JOB:
Put the lines below into a numbered list, skipping blank lines and leaving out the pictures.

■ ■ ■

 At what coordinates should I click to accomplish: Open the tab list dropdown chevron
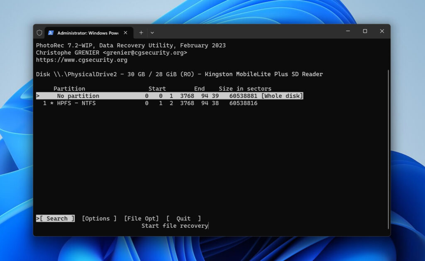tap(152, 32)
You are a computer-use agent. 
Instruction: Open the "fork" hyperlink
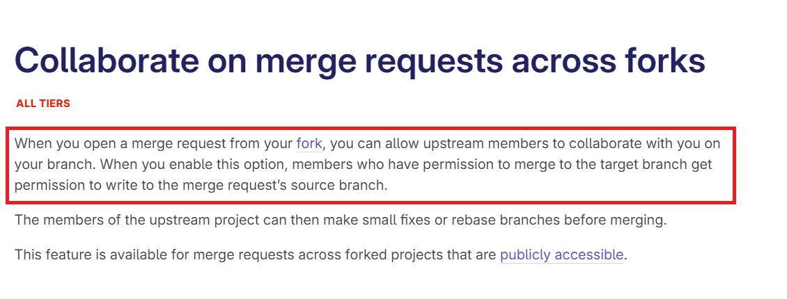coord(309,144)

■ ■ ■

THE REPLY:
1.  At what coordinates should I click to accomplish: Open the tab list dropdown chevron
2. tap(152, 32)
3. You are a computer-use agent. 
4. Instruction: Open the "fork" hyperlink
5. coord(309,144)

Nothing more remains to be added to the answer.